II La réponse du législateur

La comparaison entre les anciens et nouveaux articles L 15-1 et L 15-2 du Code de l’expropriation permet de constater que la modification textuelle est formellement minime.

Mais surtout elle ne semble nullement répondre aux exigences posées par le Conseil Constitutionnel. Le changement textuel s’inscrit dans le cas de figure où l’exproprié n’étant pas satisfait de la décision rendue par le premier juge en relève appel devant la Cour d’appel.

L’appel des jugements fixant le montant de l’indemnité d’expropriation est suspensif et l’autorité expropriante ne peut prendre possession du bien que lorsque l’exproprié a été concrètement dédommagé.

Le nouvel article L 15-1 dispose que si l’exproprié refuse le paiement du prix, sa consignation permet à l’expropriant de prendre possession du bien. Ce texte suit dans l’esprit du législateur la position exprimée par le Conseil Constitutionnel le 6 avril 2013.

Ainsi malgré un arrêt de Cour d’appel fixant le montant de l’indemnité, l’exproprié que refuserait de recevoir le prix pourrait être dépossédé, ce même s’il avait introduit un pourvoi en cassation contre l’arrêt qui de facto ne serait pas définitif.

De même dans l’hypothèse d’un appel, au cas où l’expropriant penserait que le jugement serait infirmé en sa faveur, le nouvel article L.15-2 lui permet de ne pas payer à l’exproprié le prix fixé par le premier juge mais seulement celui qu’il a proposé en consignant la différence quitte à l’autorité expropriante de démontrer la future insolvabilité de l’exproprié.

Pour faire court, les rédacteurs de la nouvelle loi n’ont pas sérieusement lu la décision du juge constitutionnel et n’en ont pas apprécié la juste portée. La loi du 28 mai 2013 s’inscrit dans le mouvement d’irrationalité juridique que l’on connait depuis quelque temps.

Les termes posées par le Conseil Constitutionnel sont clairs, il exige une indemnité juste et préalable, ce qui signifie que la décision, jugement ou arrêt fixant le montant de l’indemnité soit définitive.

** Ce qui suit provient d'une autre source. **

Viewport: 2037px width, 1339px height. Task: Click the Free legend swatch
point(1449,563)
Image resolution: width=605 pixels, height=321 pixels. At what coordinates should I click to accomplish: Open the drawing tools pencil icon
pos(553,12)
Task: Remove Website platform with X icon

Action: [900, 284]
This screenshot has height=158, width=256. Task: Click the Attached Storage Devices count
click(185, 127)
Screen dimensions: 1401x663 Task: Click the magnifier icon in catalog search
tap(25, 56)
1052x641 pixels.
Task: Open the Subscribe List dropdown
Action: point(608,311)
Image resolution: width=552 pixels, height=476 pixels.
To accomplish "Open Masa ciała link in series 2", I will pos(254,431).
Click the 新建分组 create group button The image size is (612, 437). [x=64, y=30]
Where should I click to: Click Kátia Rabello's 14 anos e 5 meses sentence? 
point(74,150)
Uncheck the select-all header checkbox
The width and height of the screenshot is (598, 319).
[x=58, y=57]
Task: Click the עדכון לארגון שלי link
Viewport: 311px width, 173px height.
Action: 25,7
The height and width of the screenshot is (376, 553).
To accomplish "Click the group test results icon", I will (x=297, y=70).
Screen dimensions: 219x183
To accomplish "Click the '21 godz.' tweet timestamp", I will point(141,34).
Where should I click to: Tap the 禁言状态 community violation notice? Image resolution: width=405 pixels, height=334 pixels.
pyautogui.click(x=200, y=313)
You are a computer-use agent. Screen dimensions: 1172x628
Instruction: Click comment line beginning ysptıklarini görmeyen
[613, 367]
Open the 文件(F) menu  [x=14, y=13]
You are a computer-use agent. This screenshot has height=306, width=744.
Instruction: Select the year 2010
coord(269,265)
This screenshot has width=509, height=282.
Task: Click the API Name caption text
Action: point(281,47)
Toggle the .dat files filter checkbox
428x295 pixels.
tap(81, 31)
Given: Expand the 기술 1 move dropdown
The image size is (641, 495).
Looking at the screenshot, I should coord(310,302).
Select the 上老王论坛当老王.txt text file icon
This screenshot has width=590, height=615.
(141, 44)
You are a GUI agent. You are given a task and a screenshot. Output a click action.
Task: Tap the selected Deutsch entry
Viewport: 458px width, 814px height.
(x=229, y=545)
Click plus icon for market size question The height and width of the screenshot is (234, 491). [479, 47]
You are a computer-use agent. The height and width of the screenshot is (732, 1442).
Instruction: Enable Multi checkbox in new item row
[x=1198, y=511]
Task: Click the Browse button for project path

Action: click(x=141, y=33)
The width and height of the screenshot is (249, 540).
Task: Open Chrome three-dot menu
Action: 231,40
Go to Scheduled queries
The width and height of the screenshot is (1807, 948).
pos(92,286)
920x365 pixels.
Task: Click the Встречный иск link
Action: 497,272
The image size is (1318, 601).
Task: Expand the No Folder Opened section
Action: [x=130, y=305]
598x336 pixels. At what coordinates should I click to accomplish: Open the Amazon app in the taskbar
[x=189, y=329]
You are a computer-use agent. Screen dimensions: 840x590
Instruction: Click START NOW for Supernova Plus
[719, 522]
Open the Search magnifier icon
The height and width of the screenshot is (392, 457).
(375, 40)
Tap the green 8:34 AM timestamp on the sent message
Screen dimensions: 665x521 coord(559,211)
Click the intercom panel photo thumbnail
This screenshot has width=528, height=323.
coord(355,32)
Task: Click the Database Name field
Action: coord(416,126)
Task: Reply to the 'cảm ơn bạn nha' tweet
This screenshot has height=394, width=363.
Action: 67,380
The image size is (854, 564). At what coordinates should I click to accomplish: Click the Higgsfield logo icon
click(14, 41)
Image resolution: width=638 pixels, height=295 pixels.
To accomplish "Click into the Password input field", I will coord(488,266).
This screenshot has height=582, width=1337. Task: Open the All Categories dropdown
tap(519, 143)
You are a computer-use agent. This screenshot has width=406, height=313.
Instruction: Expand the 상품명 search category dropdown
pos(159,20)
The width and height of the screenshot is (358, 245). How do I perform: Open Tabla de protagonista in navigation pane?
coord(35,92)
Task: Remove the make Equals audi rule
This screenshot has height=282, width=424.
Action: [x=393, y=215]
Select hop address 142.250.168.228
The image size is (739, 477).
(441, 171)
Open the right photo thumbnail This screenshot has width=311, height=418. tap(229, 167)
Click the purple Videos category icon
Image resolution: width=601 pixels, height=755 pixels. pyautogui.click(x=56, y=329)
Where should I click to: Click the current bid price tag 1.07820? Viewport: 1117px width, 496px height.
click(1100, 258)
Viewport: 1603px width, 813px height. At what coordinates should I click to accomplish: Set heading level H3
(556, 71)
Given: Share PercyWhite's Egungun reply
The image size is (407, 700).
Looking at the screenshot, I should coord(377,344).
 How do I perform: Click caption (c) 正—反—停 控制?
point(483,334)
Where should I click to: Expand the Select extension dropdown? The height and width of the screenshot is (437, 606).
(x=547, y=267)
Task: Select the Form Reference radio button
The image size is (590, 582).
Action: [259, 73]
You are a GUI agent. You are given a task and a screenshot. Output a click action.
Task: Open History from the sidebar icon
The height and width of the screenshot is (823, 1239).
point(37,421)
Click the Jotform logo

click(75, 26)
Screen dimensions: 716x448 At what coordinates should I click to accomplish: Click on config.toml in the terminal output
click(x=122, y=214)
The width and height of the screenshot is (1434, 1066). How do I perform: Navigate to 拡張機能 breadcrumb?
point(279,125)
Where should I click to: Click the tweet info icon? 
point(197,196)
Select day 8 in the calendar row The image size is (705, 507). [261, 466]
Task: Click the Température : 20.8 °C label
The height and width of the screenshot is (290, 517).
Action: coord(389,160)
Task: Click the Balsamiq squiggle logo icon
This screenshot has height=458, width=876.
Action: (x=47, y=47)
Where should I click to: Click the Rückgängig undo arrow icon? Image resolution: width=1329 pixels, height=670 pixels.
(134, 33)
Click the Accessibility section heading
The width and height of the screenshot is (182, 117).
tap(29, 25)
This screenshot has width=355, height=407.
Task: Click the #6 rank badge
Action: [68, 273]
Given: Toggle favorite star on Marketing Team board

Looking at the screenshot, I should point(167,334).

Le nouveau texte ne répond nullement à cette exigence, et il fera indiscutablement l’objet d’une nouvelle question prioritaire de constitutionnalité qui aura toute les chances de conduire à l’annulation des nouveaux articles L 15-1 et L 15-2 du Code de l’expropriation. Seule une justice plus rapide permettra de répondre à l’exigence constitutionnelle.

Mais lorsque l’on sait qu’une ville comme Lyon n’a qu’un seul juge de l’expropriation et un seul greffier, on a tout dit.

Et il ne semble pas que les moyens de la justice soit la priorité de l’actuel gouvernement. Le sujet est donc loin d’être clos.